At the risk of sounding like a broken record, this is yet another sadly mediocre list that practically begs to be flushed down the Niagara Falls. And to add salt to the wound, I cannot even remember the last time I set foot into a cinema. (No, this is not an open invitation for a movie date.) (See also lists for 2008, 2009, 2010, 2011 and 2012.)
Crazy, Stupid, Love.
Steve Carrell, Julianne Moore, Ryan Gosling, Emma Stone // Glenn Ficarra, John Requa
Cal: I have loved her, even when I hated her.
I make no apologies for being a fan of romantic comedies, and the appeal of Crazy, Stupid, Love. simply reinforces that fact. Sure, the movie explores the painful realities faced by relationships in our world today, but it also comes with a good deal of heart: we readily drown our sorrows with the very average Cal, whose wife requested a divorce right out of the blue; and emphatise with the charming Jacob who, despite being very much a ladies’ man, encounters trouble and resistance trying to settle down with the girl of his dreams. The movie’s star-studded cast, made up of the who’s who in the industry today, has impeccable comedic timing, amazing chemistry and delivers their lines with such glee (“Seriously, it’s like you’re photoshopped!”), it makes the movie shine even brighter, especially when they all come together like jigsaw puzzle pieces in the end. Maybe this is how love really feels like?
═══
Exercise details
In the movie review, what did Cal's wife ask him for? The records have nothing to do with the movie review.

Rows
═══
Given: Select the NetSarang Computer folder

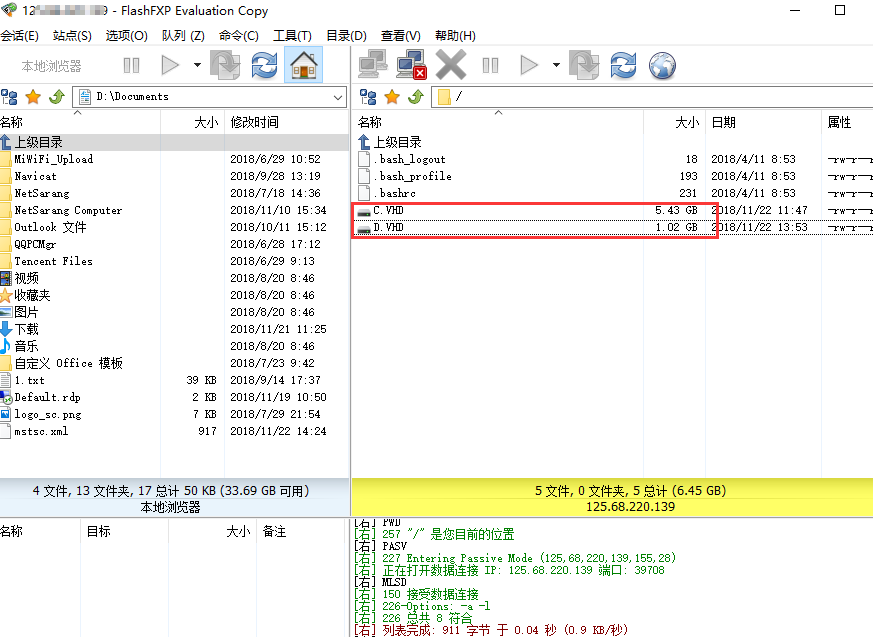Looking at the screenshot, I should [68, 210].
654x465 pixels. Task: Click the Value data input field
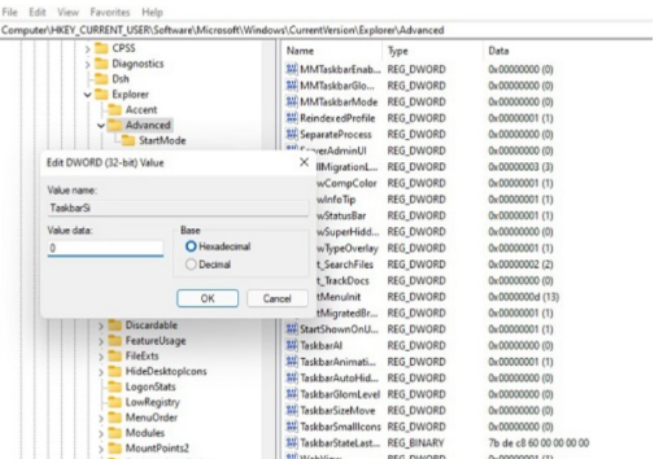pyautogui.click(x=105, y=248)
═══
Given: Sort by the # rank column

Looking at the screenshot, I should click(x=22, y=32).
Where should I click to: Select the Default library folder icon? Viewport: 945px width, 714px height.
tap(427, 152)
═══
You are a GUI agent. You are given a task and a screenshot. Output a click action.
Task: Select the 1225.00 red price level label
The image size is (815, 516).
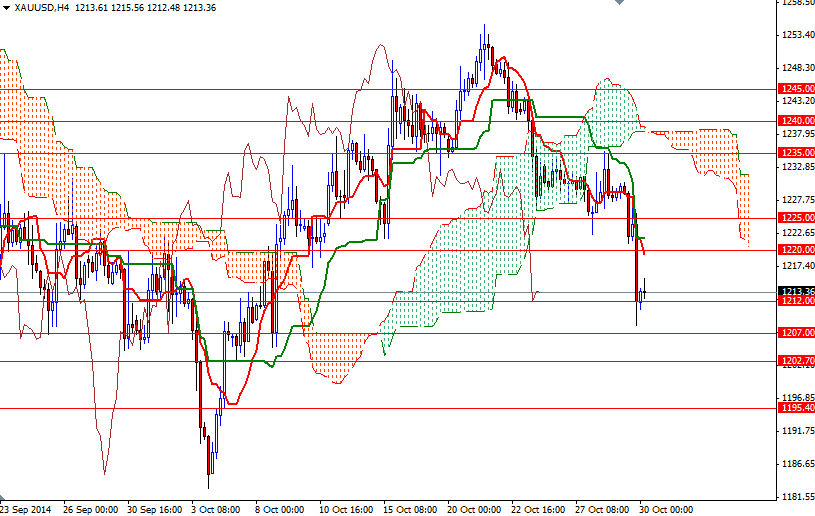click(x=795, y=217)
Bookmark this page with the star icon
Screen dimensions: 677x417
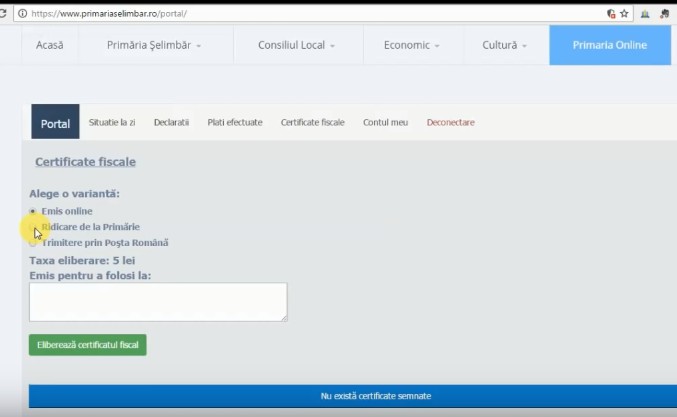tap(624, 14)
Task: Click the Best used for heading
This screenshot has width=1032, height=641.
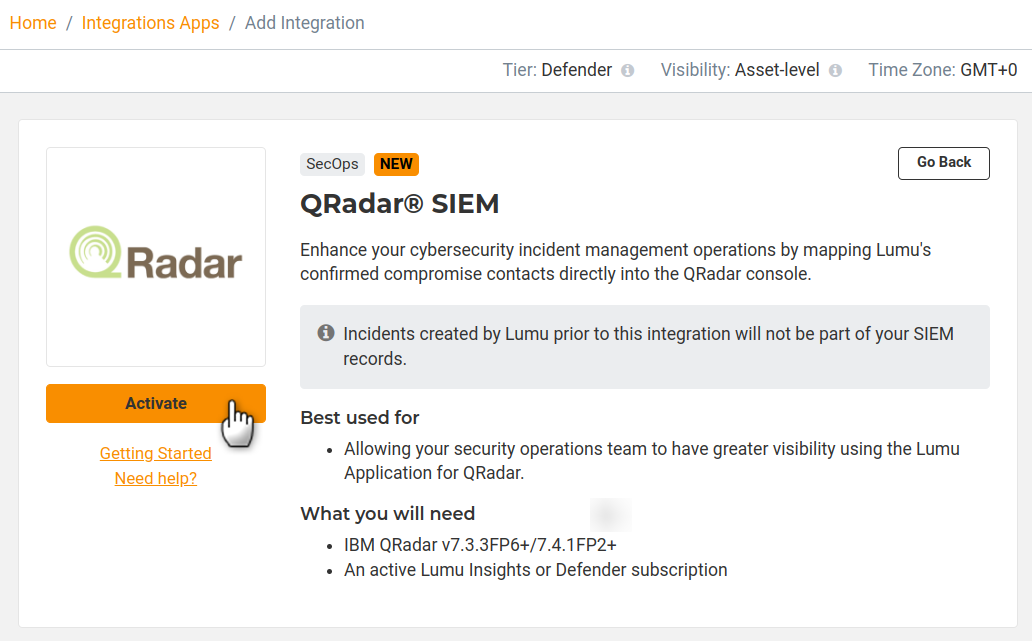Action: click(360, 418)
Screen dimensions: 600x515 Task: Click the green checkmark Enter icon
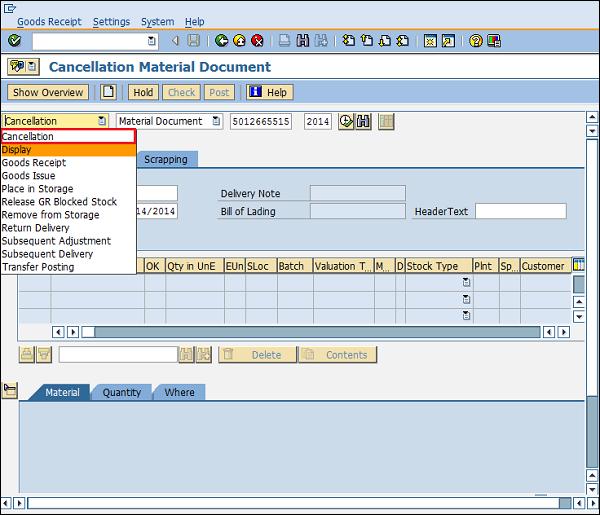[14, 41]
═══
Exercise result
A divorce.